Llegué a casa sin botas, sin mochila y sin el último disco de Sabina. Todo se quedó en Lima, en pasadas sucesivas por esa frenética ciudad. No imaginé que la primera impresión de repulsión al sucio asfalto se fuera a transformar luego en un deseo de quedarme, de dedicarme a volar parapente, de dormir en el sonido del mar.
Lima era sólo una parada, no un destino ni un sitio, pero terminó siendolo al calor de una fogata, en una casa cercada en la playa.
El trovador bipolar, el guitarrista doctor en química, el rengo con pinta de cocainomano, la mujer de bellos ojos y heridas profundas, las poodles que se masturbaban enloqueciendo al hiperactivo pastor alemán fueron mi tribu.

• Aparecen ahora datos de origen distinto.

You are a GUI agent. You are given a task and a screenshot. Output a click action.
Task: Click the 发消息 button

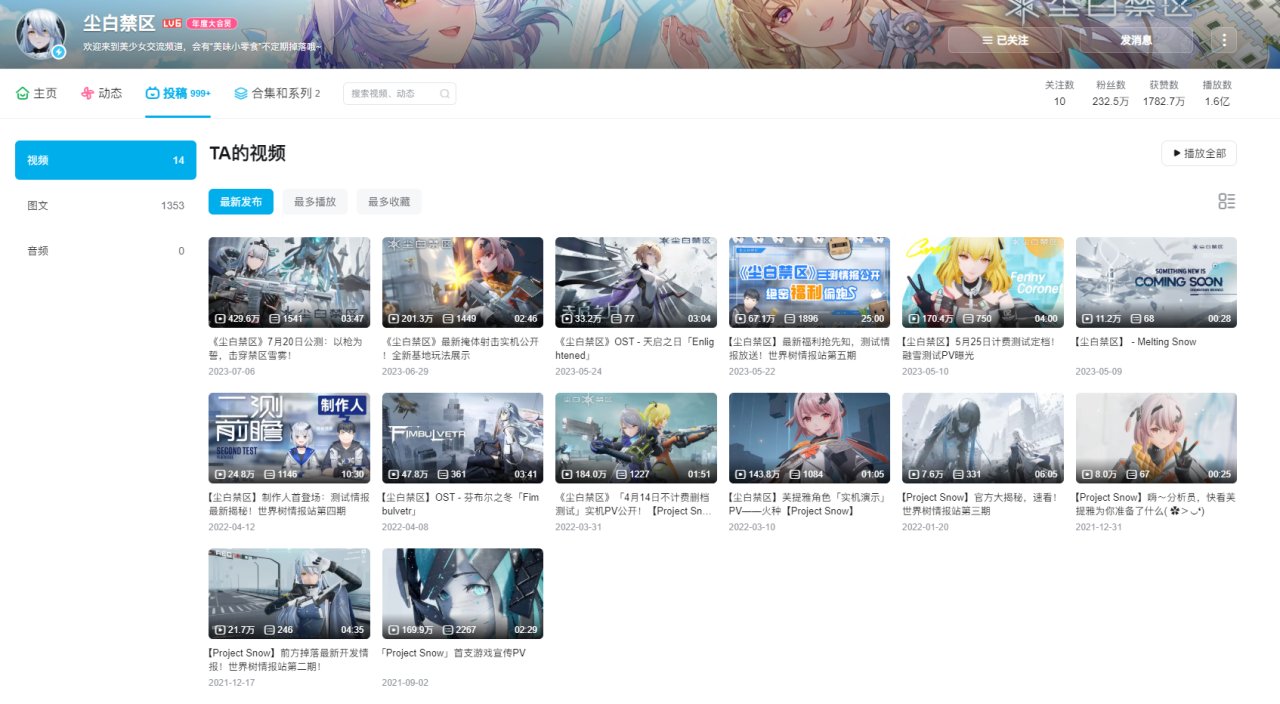[1136, 40]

Personajes inasibles que coexistian en el container: la hija gótica de eternas pesadillas, una futura periodista cusqueña, la niña italo-china.
Y sombras cercanas: la chola que quería ser espía, el hermano de ojos seductores y su novio el taxista.
Todavia no entiendo cómo terminé de musa por allí. Supongo que fue recorriendo la linealidad del tiempo, me paré en un punto de la cinta de Moebius y al otro lado estaban estos maravillosos rolling stones de medio siglo.
Ahora comprendo por qué el oficio de musa paga tan bien: solo los locos buscan musas. Sólo los locos contagian vida.
Las botas llegaron antes que yo, la mochila después y el disco espera a que lo busque.
Y si bien estoy con más lagunas mentales que antes, recobré valentía en ese eterno instante de tiempo que me atravesó. Tengo la impresión de que el tiempo me poseyó antes de seguir su alocado curso, y no al revés.
Ahora retomo el estudio, y aunque no se dónde me llevarán los sueños, solo deseo seguir el instinto de mis botas que infaliblemente me llevan a universos paralelos llenos de calidez.